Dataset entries
-- Opening Marker --

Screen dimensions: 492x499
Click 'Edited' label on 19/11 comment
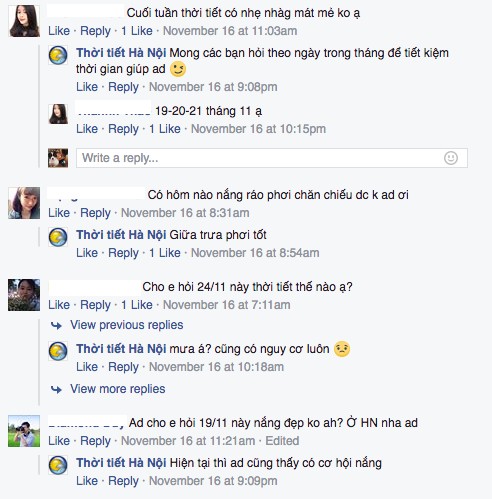coord(282,441)
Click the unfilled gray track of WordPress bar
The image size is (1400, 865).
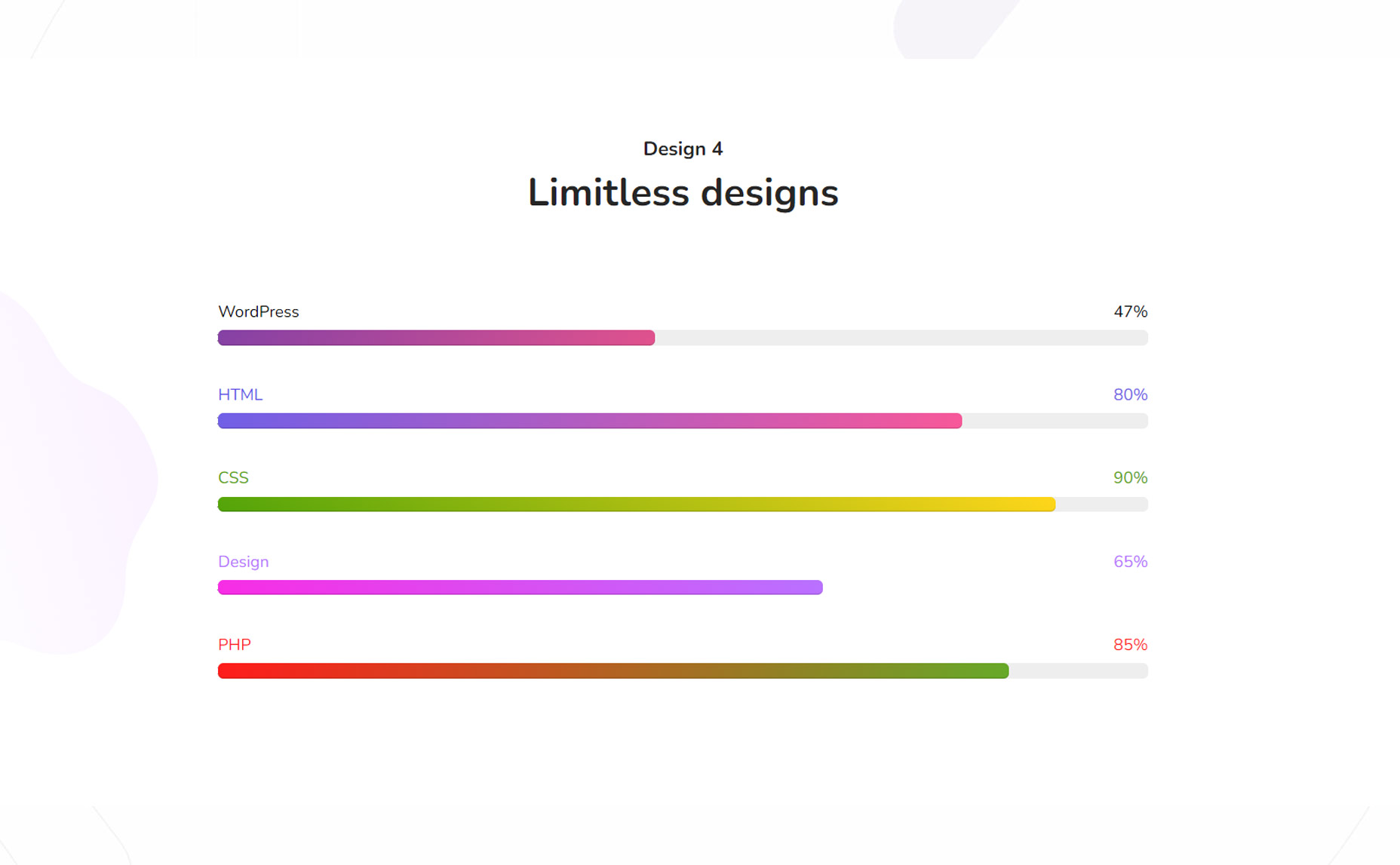[x=901, y=338]
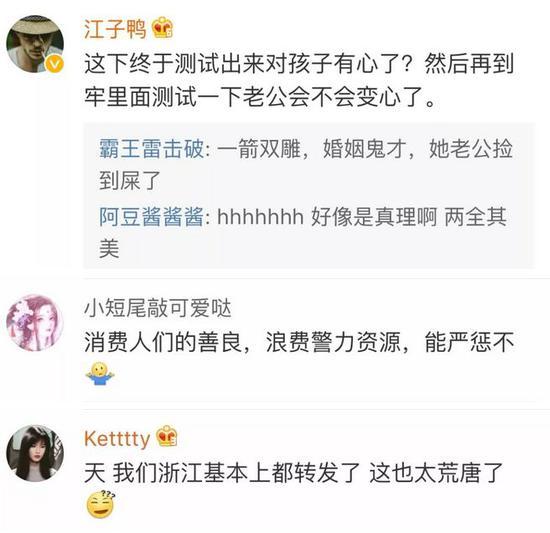Viewport: 550px width, 533px height.
Task: Tap the comment line starting 这下终于测试出来
Action: (299, 64)
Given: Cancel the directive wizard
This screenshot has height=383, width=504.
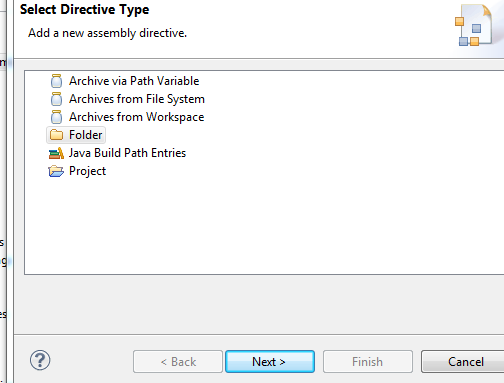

-- Closing Marker --

:: EXERCISE DETAILS ::
What is needed is an exact copy of every record above, minus the images.

:: EXERCISE RESPONSE ::
Screen dimensions: 492x499
Click 'Edited' label on 19/11 comment
coord(282,441)
Click the unfilled gray track of WordPress bar
The image size is (1400, 865).
[x=901, y=338]
Viewport: 550px width, 533px height.
Task: Tap the comment line starting 这下终于测试出来
Action: (299, 64)
Given: Cancel the directive wizard
This screenshot has height=383, width=504.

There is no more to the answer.